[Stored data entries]
▼▼▼

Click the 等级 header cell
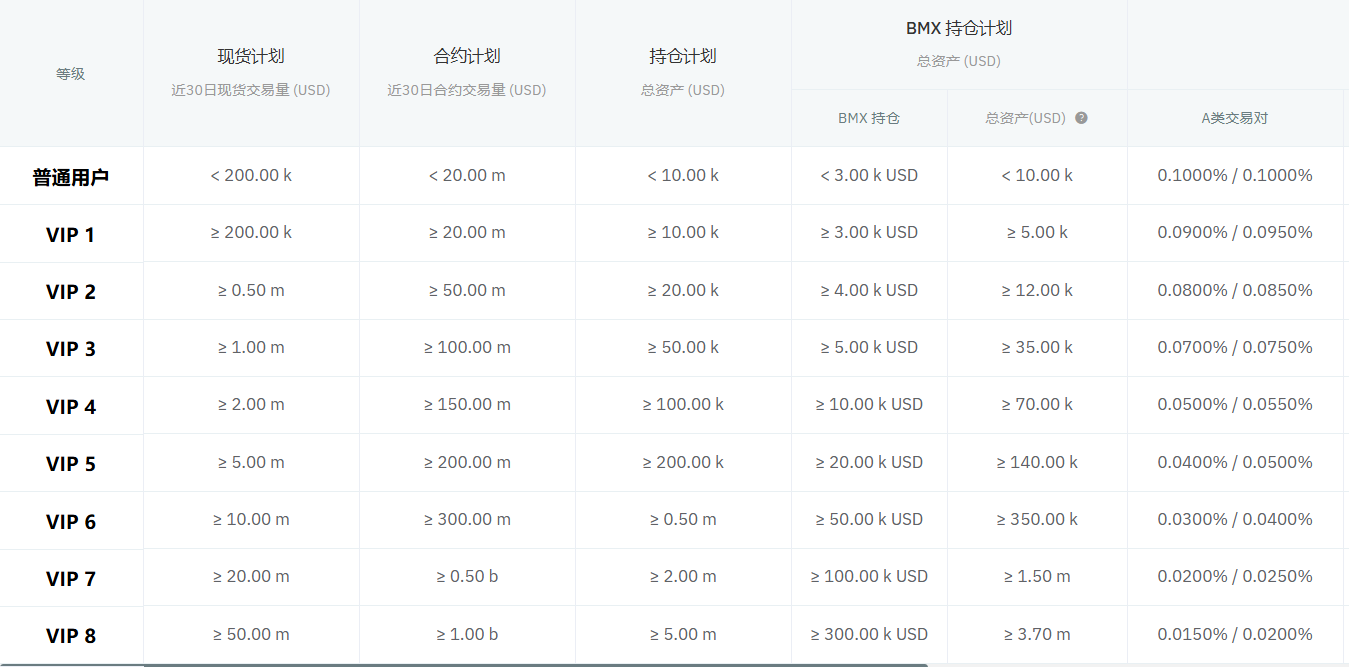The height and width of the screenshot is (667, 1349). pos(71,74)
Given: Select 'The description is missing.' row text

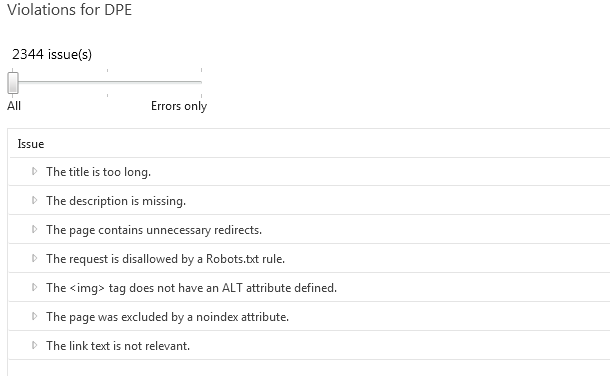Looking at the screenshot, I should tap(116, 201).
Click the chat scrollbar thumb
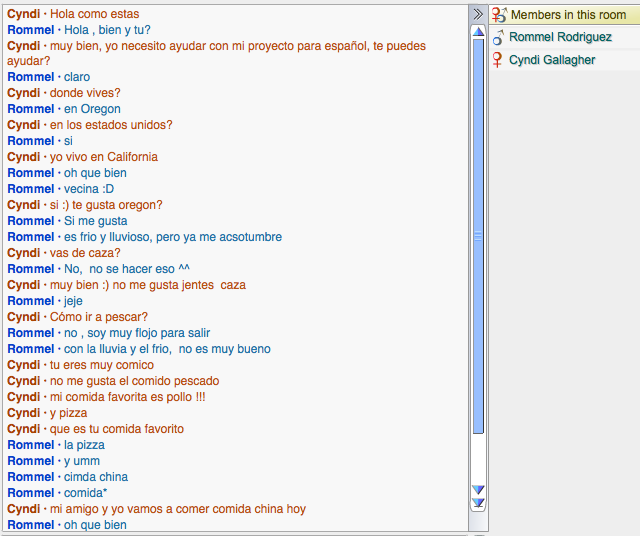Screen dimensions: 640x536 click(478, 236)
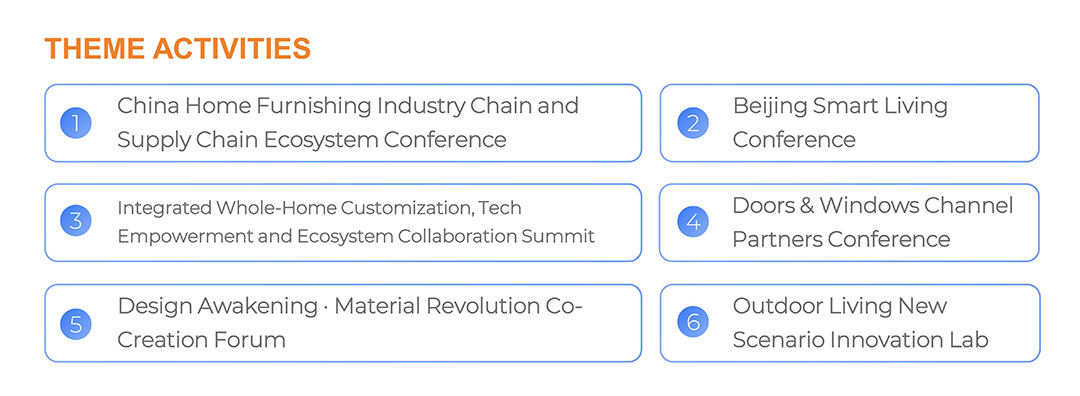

▲▲▲

Try it | Set down every entry word for word, but omit the pictures.

Task output |
Click the 等级 header cell
The height and width of the screenshot is (667, 1349). pos(71,74)
Given: Select 'The description is missing.' row text

Looking at the screenshot, I should tap(116, 201).
Click the chat scrollbar thumb
Screen dimensions: 640x536 click(478, 236)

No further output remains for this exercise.